The thing to pay attention to is the inner_hits field of each hit - the _source directly inside each hit is just the first document encountered for each project_id. So for example, for the first result, you'd look at the value of .hits.hits[0].inner_hits.most_recent.hits.hits[0]._source, for the second, .hits.hits[1].inner_hits.most_recent.hits.hits[0]._source, and so on.

Does that help get you what you need?

It's also worth noting that Elasticsearch does support a limited subset of SQL, although I don't think that it would be helpful in this case as it doesn't support the necessary GROUP BY functions (yet), but it may be helpful as you explore Elasticsearch.

4 Likes

Hi Gordon,
Thank you for the response, appreciate your effort.

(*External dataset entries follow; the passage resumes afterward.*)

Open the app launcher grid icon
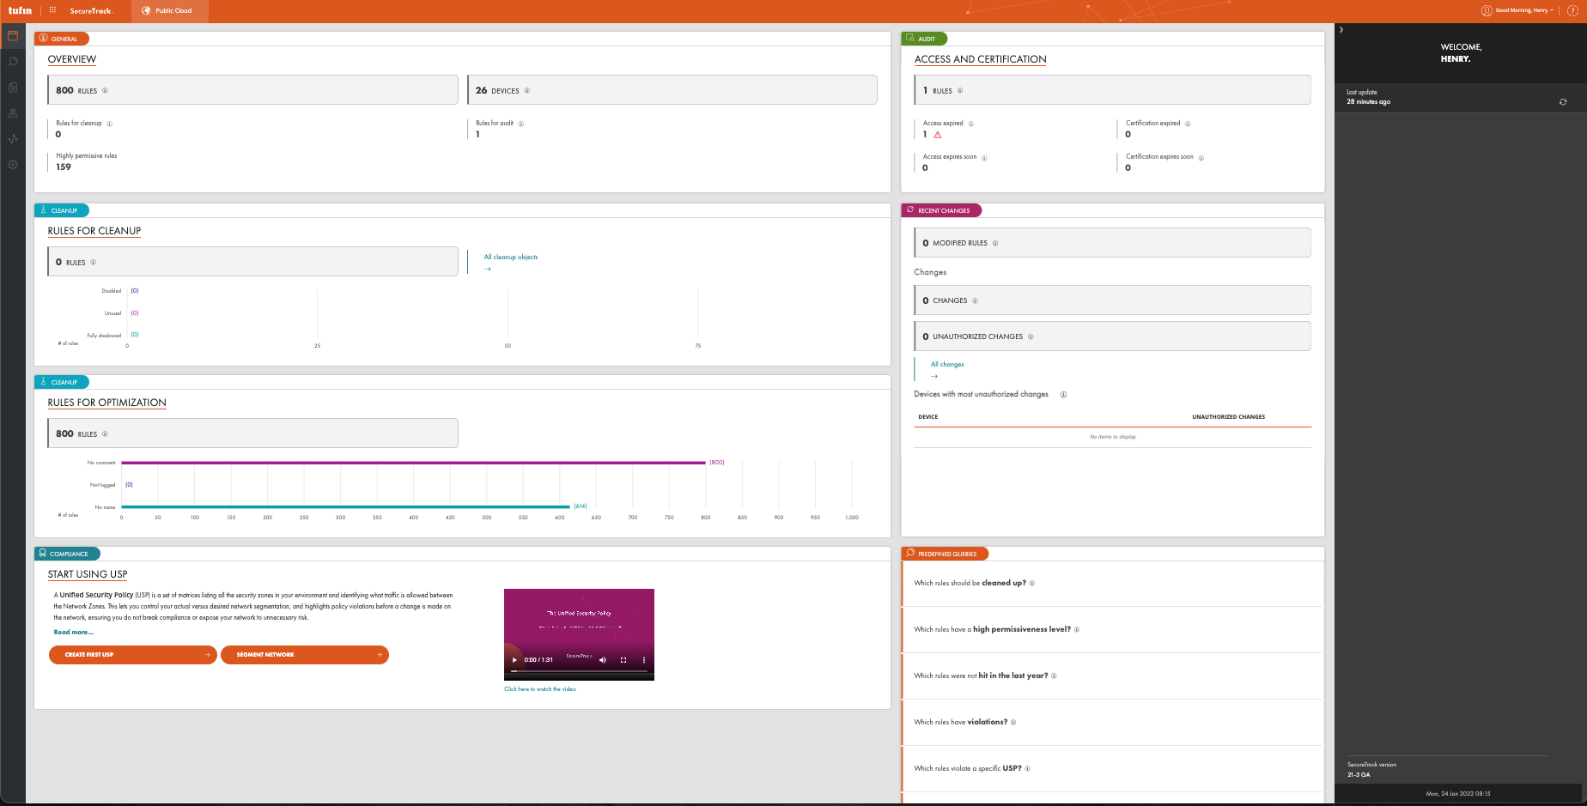1587x806 pixels. [52, 10]
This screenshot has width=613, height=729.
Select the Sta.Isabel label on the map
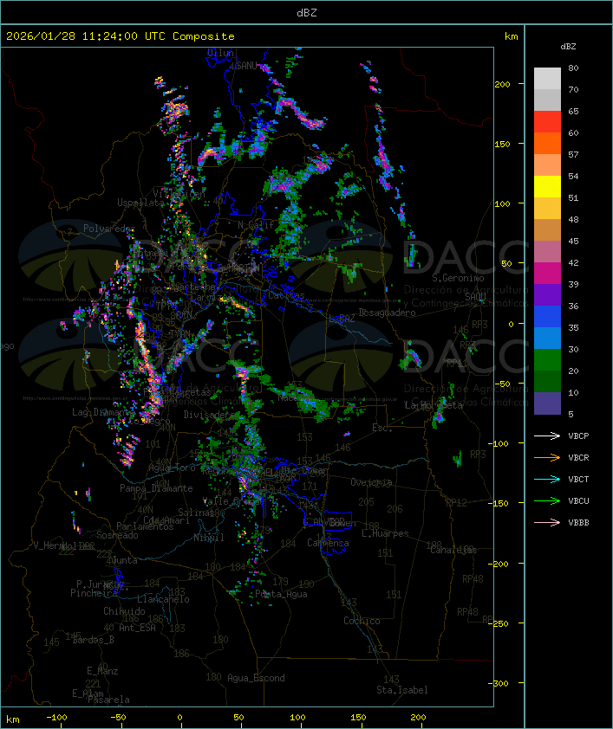point(401,690)
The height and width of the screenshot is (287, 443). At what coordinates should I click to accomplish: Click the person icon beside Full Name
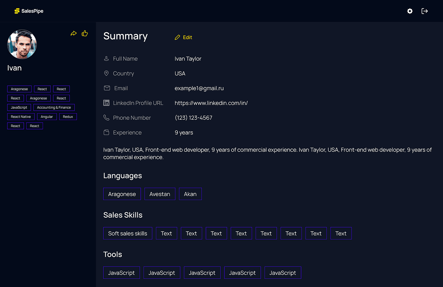(x=106, y=59)

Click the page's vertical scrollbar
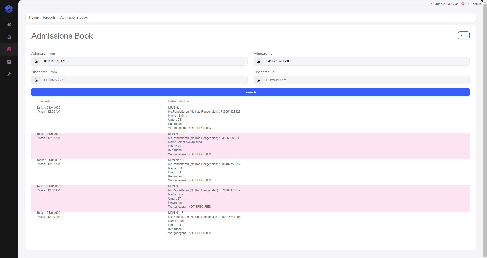[485, 127]
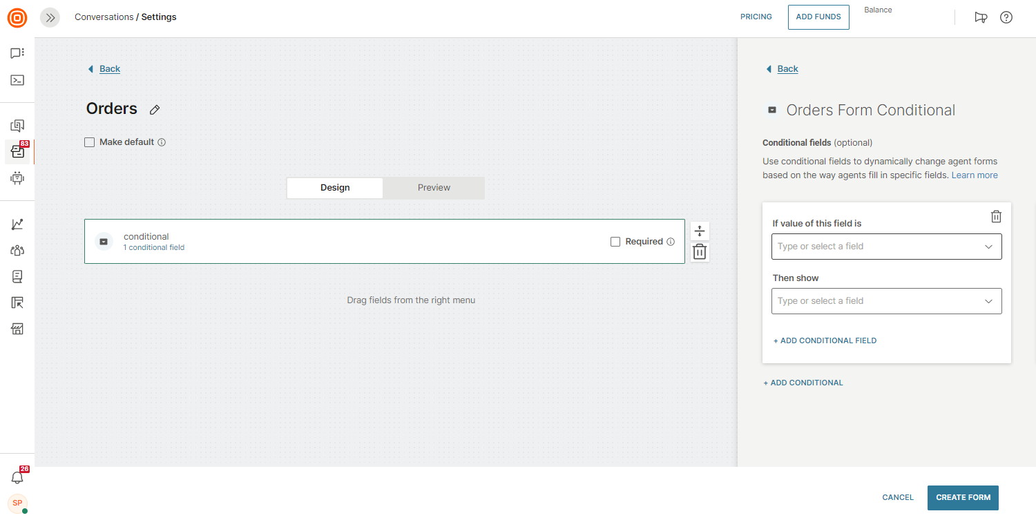The width and height of the screenshot is (1036, 529).
Task: Select the Design tab
Action: click(335, 188)
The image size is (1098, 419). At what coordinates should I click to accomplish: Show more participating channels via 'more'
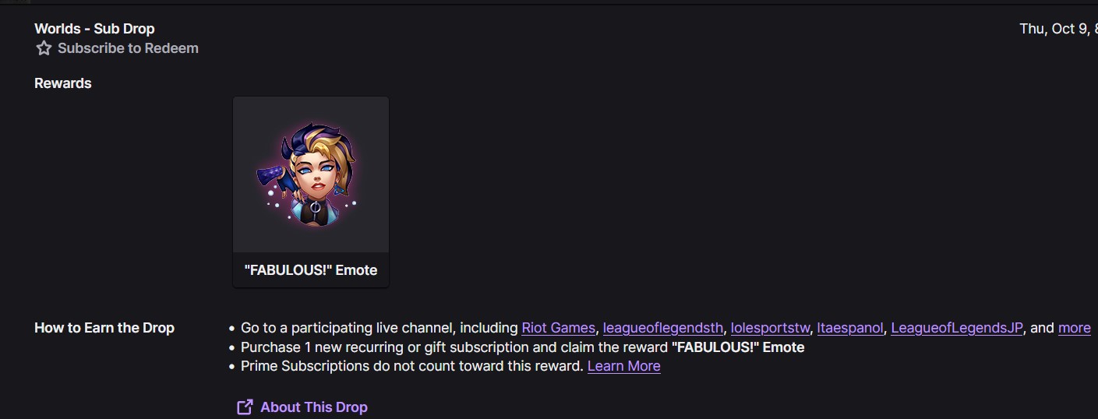tap(1075, 328)
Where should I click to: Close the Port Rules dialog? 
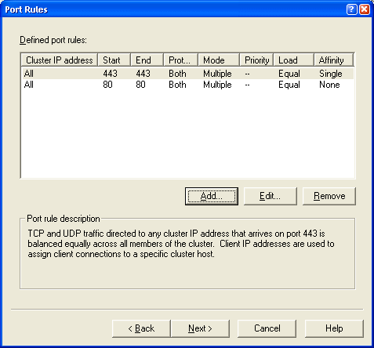point(365,9)
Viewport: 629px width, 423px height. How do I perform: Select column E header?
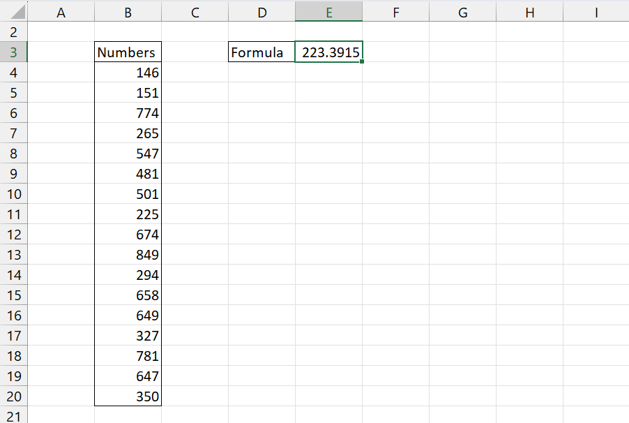click(x=328, y=11)
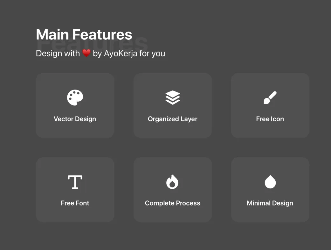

It is the second scenario that we're interested in -retrieving the most recent document for all projects.

I've not come across collapsing before, I'll spend some time getting my head around it to see if it will do the trick.

At least I know now that we're not missing an obvious solution!

Thanks

This topic was automatically closed 28 days after the last reply. New replies are no longer allowed.